Next, we will load the pretrained 100-dimensional GloVe embeddings for tokens in the vocabulary. 

In [None]:
glove_embedding = TokenEmbedding('glove.6b.100d', './data')
embeds = glove_embedding[vocab.idx_to_token]

Please use these pretrained word vectors to represent tokens in the reviews.

In [None]:
### START CODE HERE ###
### END CODE HERE ### 

Finally, we will proceed with training our network.

In [None]:
embed_size, kernel_sizes, nums_channels =  ### YOUR CODE HERE ###
net = ### YOUR CODE HERE ###

In [None]:
lr, num_epochs = 0.001, 5
trainer = torch.optim.Adam(net.parameters(), lr=lr)
loss = nn.CrossEntropyLoss(reduction="none")
train(net, train_iter, test_iter, loss, trainer, num_epochs)

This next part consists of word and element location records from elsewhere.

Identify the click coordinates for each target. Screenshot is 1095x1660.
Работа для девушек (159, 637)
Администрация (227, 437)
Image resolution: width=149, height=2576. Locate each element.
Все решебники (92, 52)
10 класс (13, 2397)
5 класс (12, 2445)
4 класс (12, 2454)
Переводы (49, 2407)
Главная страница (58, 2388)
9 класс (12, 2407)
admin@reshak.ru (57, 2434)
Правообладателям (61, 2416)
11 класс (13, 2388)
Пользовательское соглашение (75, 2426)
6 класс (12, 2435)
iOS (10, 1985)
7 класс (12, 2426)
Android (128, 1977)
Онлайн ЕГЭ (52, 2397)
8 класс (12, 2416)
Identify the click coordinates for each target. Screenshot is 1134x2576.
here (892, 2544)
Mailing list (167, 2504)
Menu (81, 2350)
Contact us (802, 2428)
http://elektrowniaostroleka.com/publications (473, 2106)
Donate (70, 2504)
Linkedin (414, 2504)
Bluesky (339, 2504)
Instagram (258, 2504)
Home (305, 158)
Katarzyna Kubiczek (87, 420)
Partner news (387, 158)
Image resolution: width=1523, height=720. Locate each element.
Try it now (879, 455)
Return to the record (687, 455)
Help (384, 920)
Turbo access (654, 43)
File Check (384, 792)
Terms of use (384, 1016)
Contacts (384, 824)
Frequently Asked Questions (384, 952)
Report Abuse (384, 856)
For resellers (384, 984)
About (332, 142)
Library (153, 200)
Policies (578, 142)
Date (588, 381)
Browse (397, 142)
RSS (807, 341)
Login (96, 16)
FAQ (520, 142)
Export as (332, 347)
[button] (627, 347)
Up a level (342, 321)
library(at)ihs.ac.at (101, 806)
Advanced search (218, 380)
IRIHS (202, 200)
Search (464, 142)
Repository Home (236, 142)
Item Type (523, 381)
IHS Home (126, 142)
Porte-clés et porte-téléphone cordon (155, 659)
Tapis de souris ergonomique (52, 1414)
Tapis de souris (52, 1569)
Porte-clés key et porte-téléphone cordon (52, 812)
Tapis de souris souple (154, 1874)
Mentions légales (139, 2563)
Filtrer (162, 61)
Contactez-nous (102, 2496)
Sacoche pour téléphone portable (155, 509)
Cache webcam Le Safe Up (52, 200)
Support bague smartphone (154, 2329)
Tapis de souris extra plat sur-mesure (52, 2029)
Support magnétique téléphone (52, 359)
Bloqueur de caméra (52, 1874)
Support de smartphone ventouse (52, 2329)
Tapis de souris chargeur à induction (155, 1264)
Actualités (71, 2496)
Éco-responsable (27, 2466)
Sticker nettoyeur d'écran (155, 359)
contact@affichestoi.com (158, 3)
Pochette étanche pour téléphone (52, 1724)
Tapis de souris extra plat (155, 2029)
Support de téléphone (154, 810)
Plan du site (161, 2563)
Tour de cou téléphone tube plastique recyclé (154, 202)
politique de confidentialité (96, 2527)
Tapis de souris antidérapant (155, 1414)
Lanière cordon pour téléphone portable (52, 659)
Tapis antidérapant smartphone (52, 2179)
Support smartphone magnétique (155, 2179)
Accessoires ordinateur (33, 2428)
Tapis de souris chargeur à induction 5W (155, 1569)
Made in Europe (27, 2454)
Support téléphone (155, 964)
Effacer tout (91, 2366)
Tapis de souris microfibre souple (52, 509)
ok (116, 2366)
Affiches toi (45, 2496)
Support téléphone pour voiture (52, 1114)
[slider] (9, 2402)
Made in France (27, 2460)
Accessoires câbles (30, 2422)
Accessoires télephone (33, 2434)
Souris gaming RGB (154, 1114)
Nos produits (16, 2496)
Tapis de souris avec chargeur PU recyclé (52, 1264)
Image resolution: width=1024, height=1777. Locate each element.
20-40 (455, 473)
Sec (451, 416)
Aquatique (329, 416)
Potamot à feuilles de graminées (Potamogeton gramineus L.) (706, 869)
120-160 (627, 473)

Make the prediction for a text sequence.

In [None]:
def predict_sentiment(net, vocab, sequence):
    """Predict the sentiment of a text sequence."""
    ### START CODE HERE ###
    ### END CODE HERE ### 

In [None]:
predict_sentiment(net, vocab, 'this movie is so great')

In [None]:
predict_sentiment(net, vocab, 'this movie is so bad')